Die Erfindung betrifft eine Vorrichtung zum Zuführen von einseitig mit Schmelzkleber beschichteten Bändern zu einer Blattstapel-Bindeeinrichtung, zum Binden von losen Blättern zu Broschüren oder Büchern, gemäß Oberbegriff des Anspruchs 1.

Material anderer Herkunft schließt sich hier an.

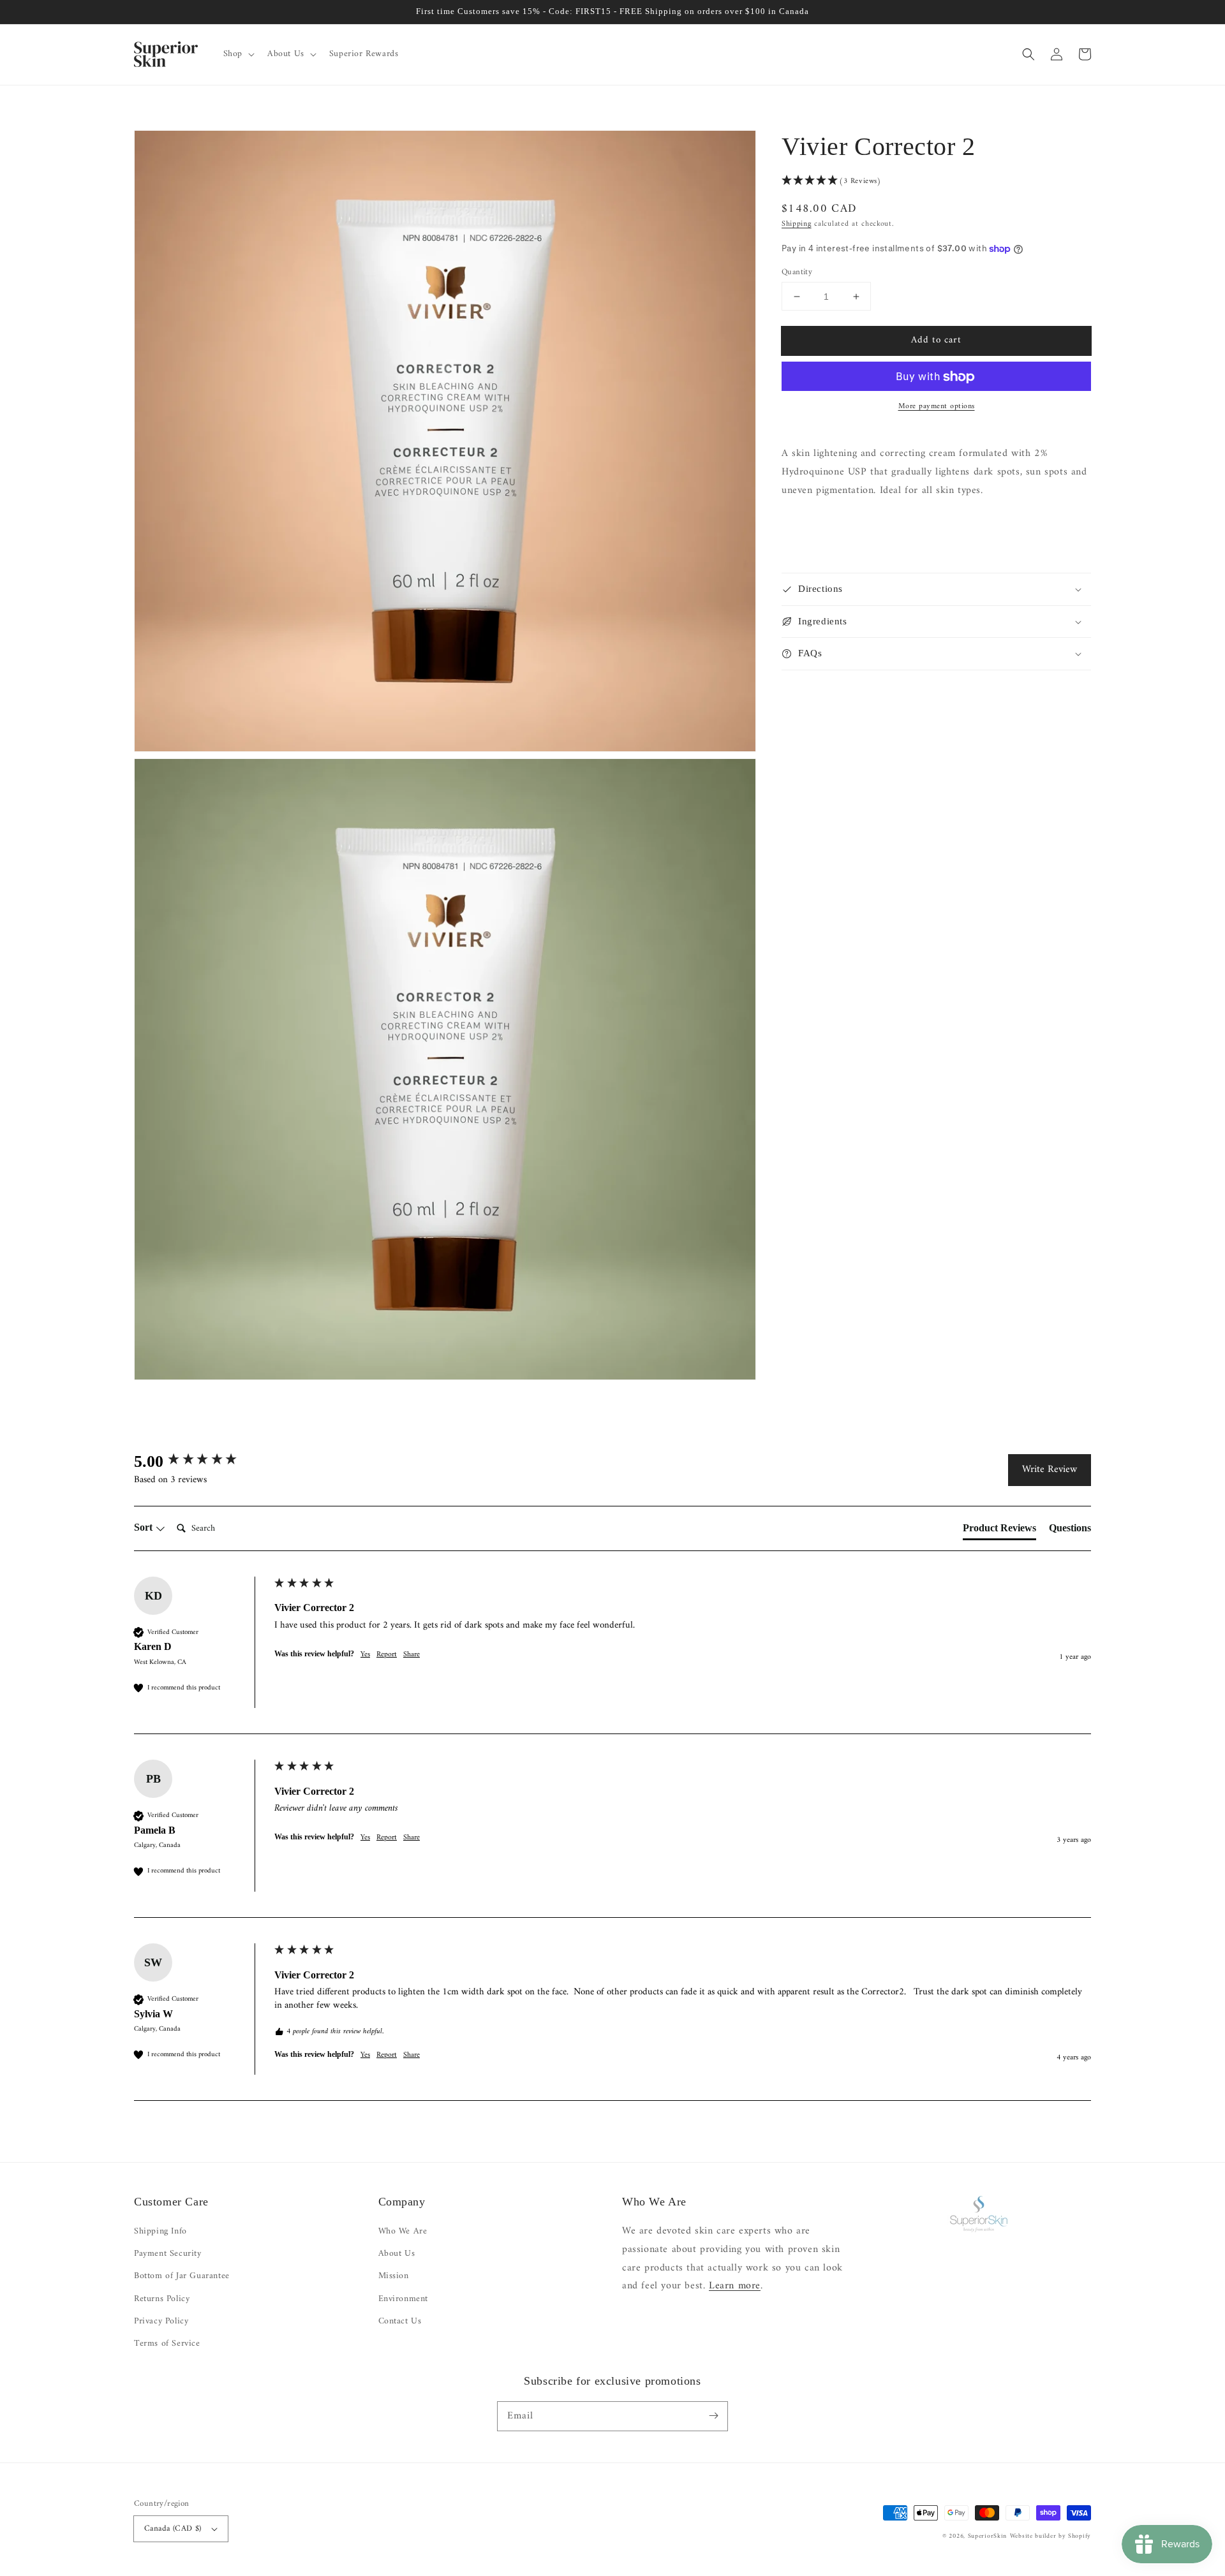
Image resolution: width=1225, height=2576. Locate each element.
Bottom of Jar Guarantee (182, 2276)
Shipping (797, 225)
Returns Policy (161, 2299)
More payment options (936, 407)
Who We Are (402, 2231)
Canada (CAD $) (173, 2528)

Derartige Vorrichtungen zum Verarbeiten von mit Schmelzkleber beschichteten Bändern sind beispielsweise in der Patenschrift DE 2 144 101 B2 sowie den europäischen Patentschriften EP 0 186 080 A2 und EP 0 412 742 A2 beschrieben.

In üblicher Weise wird ein zwischen Klemmelementen gehalterter Blattstapel von oben auf ein Schmelzklebeband gedrückt, welches unmittelbar auf oder über einer Heizplatte angeordnet ist. Wie in EP 0 186 080 A2 angegeben, kann auch ein entsprechend dem Blockformat hergerichtetes Klebeelement mit Hilfe einer Andrückvorrichtung von unten gegen den Blattstapelrücken gedrückt und dann beheizt werden. Mit Hilfe von beheizten Seitenandruckelementen erfolgt das Umlegen und Andrücken des Klebebandes an die Deckblätter.

In der EP 0 320 056 A1 ist eine Vorrichtung zum Binden eines Stapels von losen Blättern mittels Schmelzklebebändern angegeben, bei der wahlweise aktivierbare Beseitigungsmittel zur Entfernung der Klebstoffschicht bei einem Bindevorgang vorgesehen sind.

Die Bandzuführung erfolgt bei diesen bekannten Vorrichtungen dabei mittels einer oder mehrerer Bandtransportvorrichtungen von einer Vorratsstation über eine Schneidvorrichtung zur Bindeeinheit, die nacheinander angeordnet sind.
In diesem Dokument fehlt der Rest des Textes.